ヘルム教授の異議
-欧州のエネルギー環境政策に対するアンチテーゼ-
有馬 純
国際環境経済研究所主席研究員、東京大学公共政策大学院特任教授
ヘルム教授は本日(11月30日)のFTでデイビー・エネルギー気候変動大臣が主導するエネルギー環境政策に対しても痛烈な批判をしている。その概要は以下の通りだ。
○ 政府が用意している電力改革法案の中核は、差額契約方式(CfD; Contract for Difference)に基づき、契約価格を固定し、政府が新たな低炭素発電設備について直接契約するというものだ。
○ 契約という考え方そのものが誤っているわけではない。英国は追加の発電能力を必要としているし、特に原子力については初期投資において政治的なコミットメントが必要だ。しかし入札によって契約する方法と、政治家が購入価格を固定する方法とでは考え方が全く異なる。政府が特定技術のつまみぐい(picking winner)をすることは問題がある。
○ デイビー大臣はガス価格が不安定で上昇傾向にあるため、英国をそうしたリスクから遮断するためにはグリーン政策が必要であると主張する。しかし過去のトレンドで将来を見通すことはできない。かつてピークオイル論が広く喧伝されたが、それがナンセンスであったことは明らか。シェールオイルやシェールガスによって北米はエネルギー自給率を高めており、米国と欧州のガス価格ギャップは欧州の競争力を大きく損なう要因となっている。
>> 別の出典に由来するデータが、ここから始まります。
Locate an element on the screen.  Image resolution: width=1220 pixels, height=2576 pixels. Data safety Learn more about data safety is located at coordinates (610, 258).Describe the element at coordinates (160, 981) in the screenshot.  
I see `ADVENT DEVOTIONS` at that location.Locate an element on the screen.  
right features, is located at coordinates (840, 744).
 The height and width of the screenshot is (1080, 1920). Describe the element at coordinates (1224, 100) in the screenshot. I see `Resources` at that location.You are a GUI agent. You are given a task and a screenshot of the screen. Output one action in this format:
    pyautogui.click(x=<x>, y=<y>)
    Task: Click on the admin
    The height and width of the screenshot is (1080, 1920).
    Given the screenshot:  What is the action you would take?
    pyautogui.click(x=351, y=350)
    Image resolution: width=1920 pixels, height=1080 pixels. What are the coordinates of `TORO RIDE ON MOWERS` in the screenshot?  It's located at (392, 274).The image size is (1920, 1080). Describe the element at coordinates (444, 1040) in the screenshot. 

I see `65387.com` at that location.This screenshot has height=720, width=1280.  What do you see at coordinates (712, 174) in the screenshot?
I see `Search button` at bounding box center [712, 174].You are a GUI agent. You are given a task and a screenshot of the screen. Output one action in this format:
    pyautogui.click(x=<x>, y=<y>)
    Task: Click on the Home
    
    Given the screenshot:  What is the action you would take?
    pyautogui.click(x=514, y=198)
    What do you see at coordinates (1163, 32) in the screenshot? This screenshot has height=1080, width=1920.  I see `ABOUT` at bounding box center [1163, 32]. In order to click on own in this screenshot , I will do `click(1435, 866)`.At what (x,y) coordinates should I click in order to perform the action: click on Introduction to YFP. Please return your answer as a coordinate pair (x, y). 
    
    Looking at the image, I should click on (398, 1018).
○ 気候変動の観点から電力改革法案を主張する議論もあろう。しかし現在の再生可能エネルギー技術、特に風力はエネルギー密度が低く、間欠性が高いため、気候変動対策にはほとんど役立たない。
○ 政府がどの技術をピックアップするかを決める前に、デイビー大臣の「ガス価格は上昇する」という仮定が間違っていた場合を考えるべき。エネルギー施設は耐用年数が長く、将来をロックインする。仮にガス価格が低下する中で英国だけが割高な再生可能エネルギーにコミットしたらどうなるか。英国では高エネルギーコストによって産業空洞化が進み、温室効果ガスは低下するだろう。しかしそれは炭素密度の高い輸入が国内生産をオフセットするのみ。エネルギー需要も低下するだろう。しかし、これはデイビー大臣が主張するようなグリーン・ディールではなく、エネルギー多消費産業の疲弊と、家計所得の低下によってもたらされる。
○ 今からでも遅くないので、アプローチを見直すべき。政府がやるべきことは必要十分な電源が確保されるよう、オークションをやること。低炭素化を進めるための市場メカニズムは存在する(注:排出量取引ではなく、炭素税を想定しているものと考えられる)。特定技術をつまみ食いし、契約価格を固定する必要はない。政府は勝者をつまみ食いしたいのかもしれないが、往々にして敗者は政府をつまみ食いしたがるものだ(While the government might like to pick up winners, losers tend to pick governments)。ロビイストの活動を見れば明らかだ。
両方の論考で見えてくる構図は、「原子力ムラ」ならぬ「再生可能エネルギームラ」が出来ているということである。ヘルム教授の議論は、トップダウンのグリーン政策が主流である欧州諸国ではまだ多数派になっていないかもしれない。しかし、経済環境が厳しくなる中で、このような議論が、英国内部から出てきていることは興味深い。ヘルム教授とはまだ会えていないが、COP18の後にでも一度会って話を聞いてみたい。